DOCUMENT SOURCE —
* * * *

Au cours d’une conférence à Yale, Kamel Daoud précise à posteriori son association d’idée sur la condition humaine et détecte dans le roman d’Albert Camus des signaux forts de robinsonnade : l’ermitage, la réclusion dans l’île ou en son for intérieur ; la découverte de l’île ou d’Alger ; la plage et l’espace insulaire ; l’autre, dépersonnalisé, désigné par un jour de semaine ou par son origine ; le meurtre sanglant ou symbolique par la conversion, l’acculturation, l’effacement en tout cas ; le voisin qui bredouille, radote, le perroquet et ses vocalises. Et de conclure que les robinsonnades finissent mal en général. Qu’on n’arrive pas à partager l’île, cohabiter, échanger. La réécriture du mythe se fait inversion des locuteurs comme le fit Michel Tournier dans « Vendredi ou les limbes du Pacifique ». Or si l’approche anthropologique vient relativiser gentiment le complexe de supériorité occidental, la vendredinnade de Kamel Daoud est un règlement de compte post-colonial musclé. L’Arabe a des choses à dire à l’occidental. Il ne s’en prive pas. Il a le verbe et la verve.

Alors, retour sur les lieux du crime : la plage, le soleil de plomb, le meurtre déculpabilisé d’un inconnu, un arabe, le procès où il brille par son absence tant le réquisitoire repose sur les précédents du meurtre : l’inhumation de la mère de Meursault, son attitude inconvenante à la veillée, son apparente indifférence. On traverse « L’étranger » dans un remue-méninge d’existentialisme et d’absurde.

* * * *

DONNÉES RECUEILLIES —

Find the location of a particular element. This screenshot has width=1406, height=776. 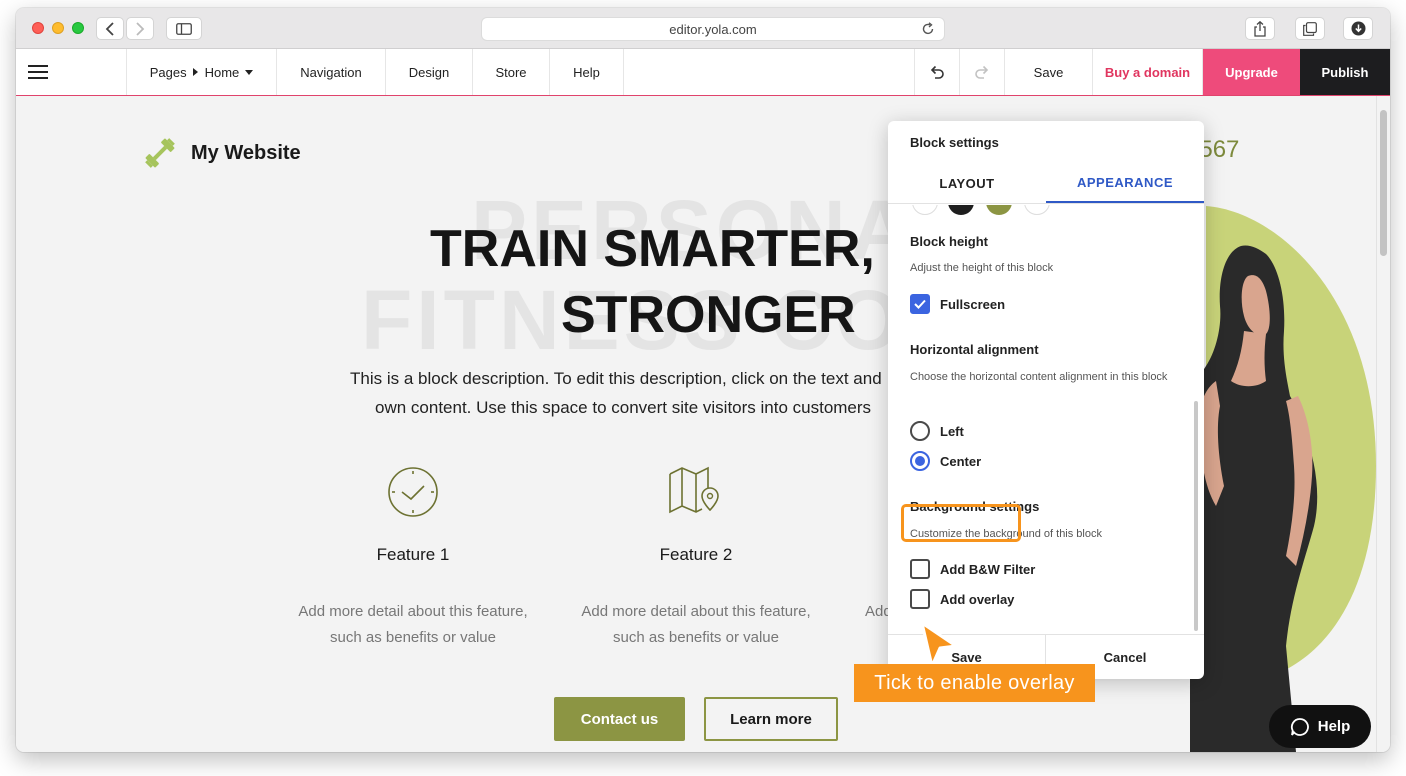

redo-icon is located at coordinates (982, 72).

* * * *

CONSIGNE —
Pouvez-vous citer intégralement le texte sur Kamel Daoud et Camus, sans y changer un mot ? Les données constituent un ensemble distinct du texte sur Kamel Daoud et Camus.

RÉPONSE —
Au cours d’une conférence à Yale, Kamel Daoud précise à posteriori son association d’idée sur la condition humaine et détecte dans le roman d’Albert Camus des signaux forts de robinsonnade : l’ermitage, la réclusion dans l’île ou en son for intérieur ; la découverte de l’île ou d’Alger ; la plage et l’espace insulaire ; l’autre, dépersonnalisé, désigné par un jour de semaine ou par son origine ; le meurtre sanglant ou symbolique par la conversion, l’acculturation, l’effacement en tout cas ; le voisin qui bredouille, radote, le perroquet et ses vocalises. Et de conclure que les robinsonnades finissent mal en général. Qu’on n’arrive pas à partager l’île, cohabiter, échanger. La réécriture du mythe se fait inversion des locuteurs comme le fit Michel Tournier dans « Vendredi ou les limbes du Pacifique ». Or si l’approche anthropologique vient relativiser gentiment le complexe de supériorité occidental, la vendredinnade de Kamel Daoud est un règlement de compte post-colonial musclé. L’Arabe a des choses à dire à l’occidental. Il ne s’en prive pas. Il a le verbe et la verve.

Alors, retour sur les lieux du crime : la plage, le soleil de plomb, le meurtre déculpabilisé d’un inconnu, un arabe, le procès où il brille par son absence tant le réquisitoire repose sur les précédents du meurtre : l’inhumation de la mère de Meursault, son attitude inconvenante à la veillée, son apparente indifférence. On traverse « L’étranger » dans un remue-méninge d’existentialisme et d’absurde.